High Net Worth Individuals and Taxes
Billionaires Flee to Tax Haven Just Across the California Border - Eliyahu Kamisher, Bloomberg Tax ($):
The gains have coincided with a proposed California ballot measure that would tax wealth over $1 billion, angering Brin and other billionaires. Meanwhile, this week’s massive SpaceX initial public offering, as well as upcoming ones from Anthropic PBC and OpenAI, stand to create new riches for tech investors and employees.

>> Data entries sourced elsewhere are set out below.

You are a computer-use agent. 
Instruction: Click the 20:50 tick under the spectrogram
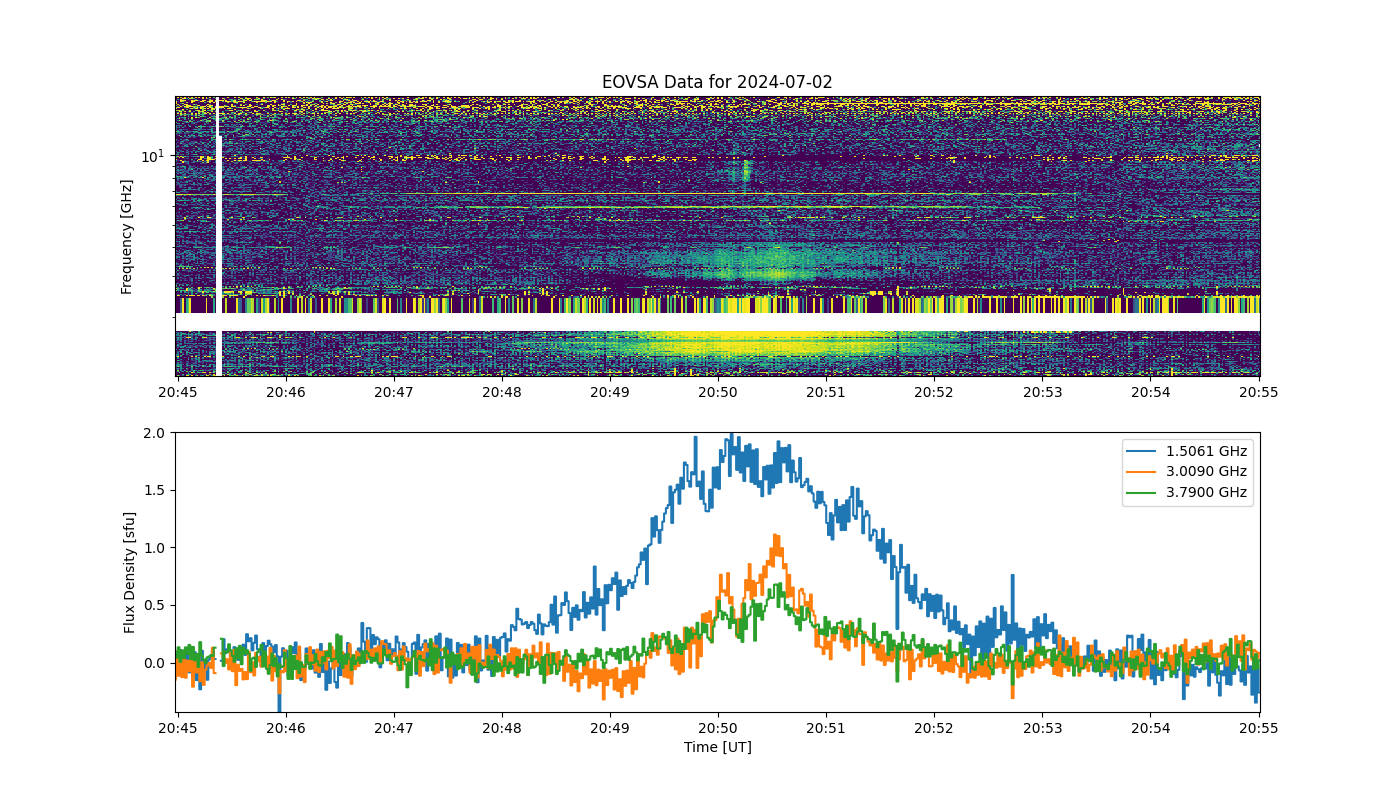point(717,393)
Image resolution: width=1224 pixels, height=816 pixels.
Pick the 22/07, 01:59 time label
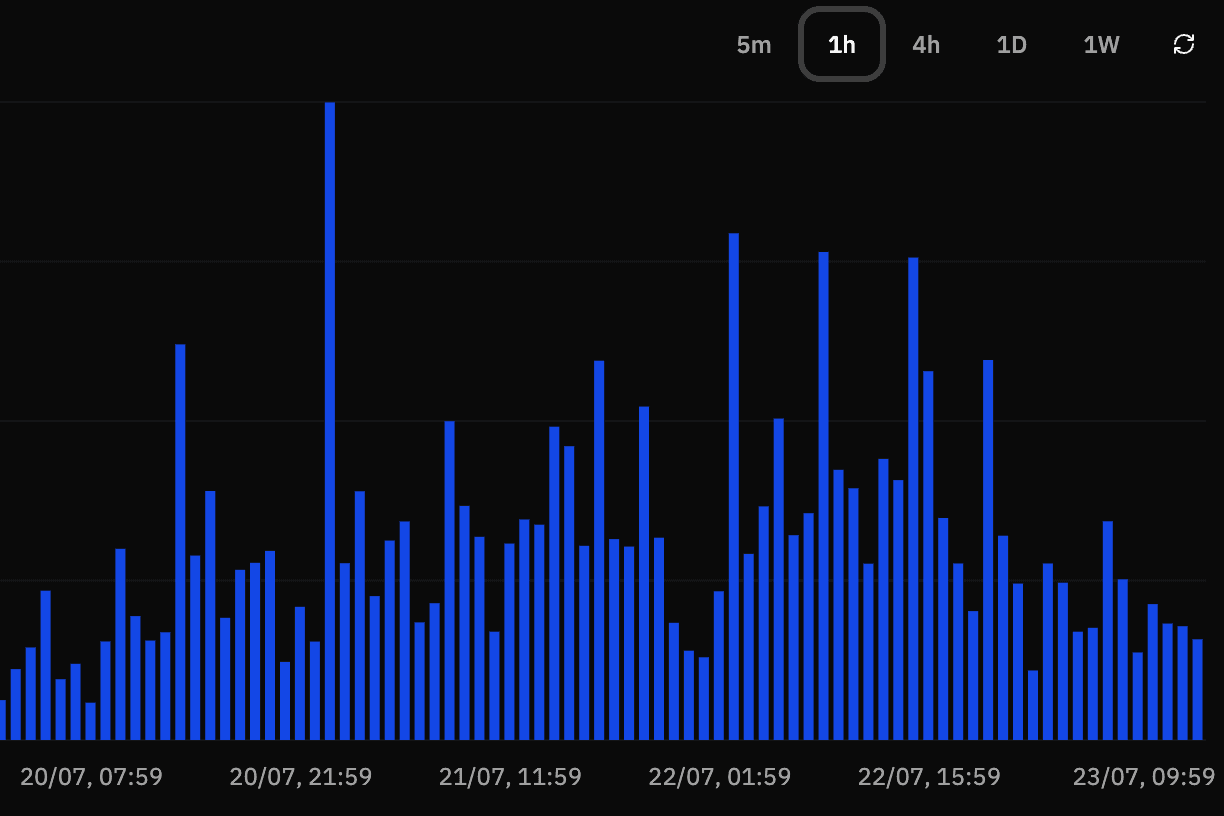click(x=720, y=777)
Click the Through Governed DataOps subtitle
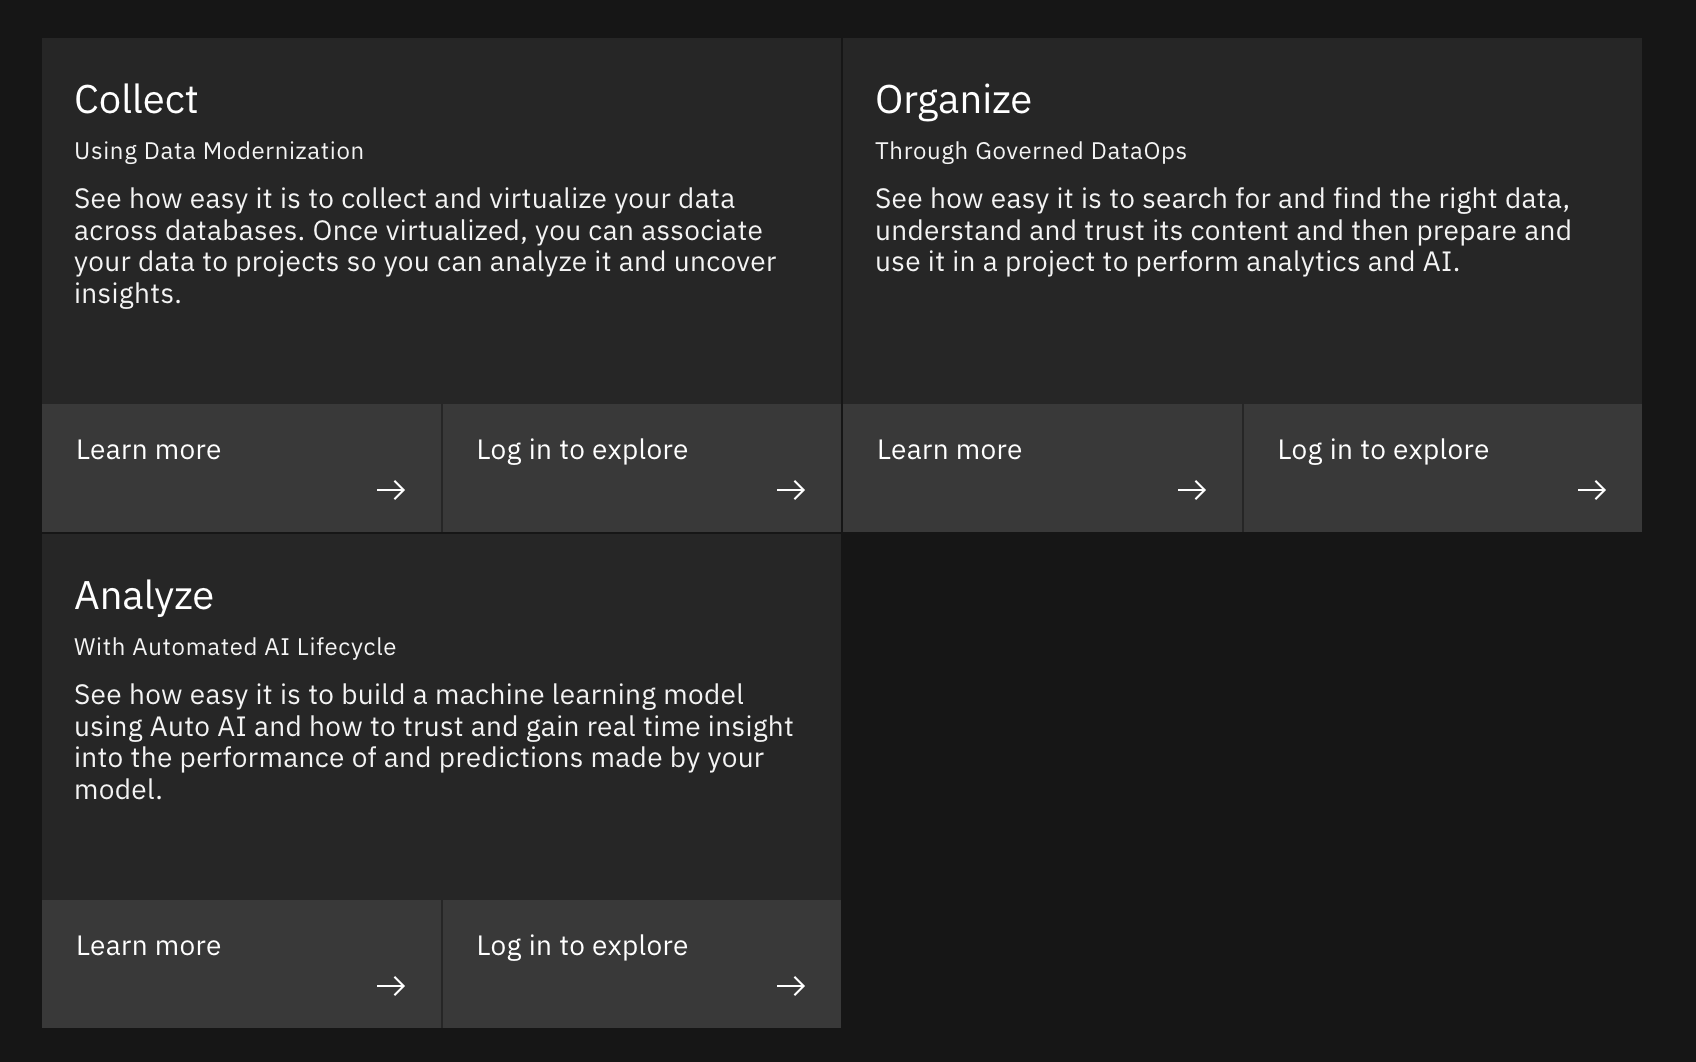Viewport: 1696px width, 1062px height. click(x=1031, y=151)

In a town of fewer than 10,000 residents, the latest influx of wealth is raising eyebrows among the retirees and renters who call the area home. They worry the already pricey destination is transforming into a luxury ZIP code with room for ultrarich tech titans and few others.
The Pro-Tax Socialite - Jacob Bernstein, The New York Times ($):
Macklowe happened to agree, despite ordinarily being opposed to raising taxes on the wealthy.
“This isn’t a Republican or a Democrat thing,” she said. “It is that people are getting a free ride off those who choose to live here and be New Yorkers, and the others pop in and pretend they are New Yorkers but don’t actually pay any significant taxes.”
Refunds Due
The amount was roughly equal to tariffs taken in during the month, according to a Treasury Department statement Wednesday, meaning that refunds essentially canceled out the government’s duties revenue.
Blogs & Bits
Some thoughts from Anthropic co-founder Dario Amodei on how the advancement of artificial intelligence and disruptions in the workforce could require big tax changes, including incentives for job retention and new corporate or capital gains taxes.to fund universal basic income. Meanwhile, the Tax Foundation also weighs in on potential AI changes to the tax code.
In addition...
Families Suggest Three Ways To Redesign The Child Tax Credit - Diana Guelespe, Luisa Godinez-Puig, Elaine Maag, Theresa Anderson, Tax Policy Center Taxvox blog. "The child tax credit (CTC) can be a powerful tool to alleviate poverty and often receives bi-partisan support. What if families could help design one that meets their needs?"
$1 billion (and counting) in prediction market revenue is going untaxed, says gaming association - Kay Bell, Don't Mess With Taxes. "All of us taxpayers should be concerned about another industry getting a tax pass."
What day is it?

It's National Jerky Day, courtesy of the Wisconsin Beef Council. For when trail mix just isn't enough.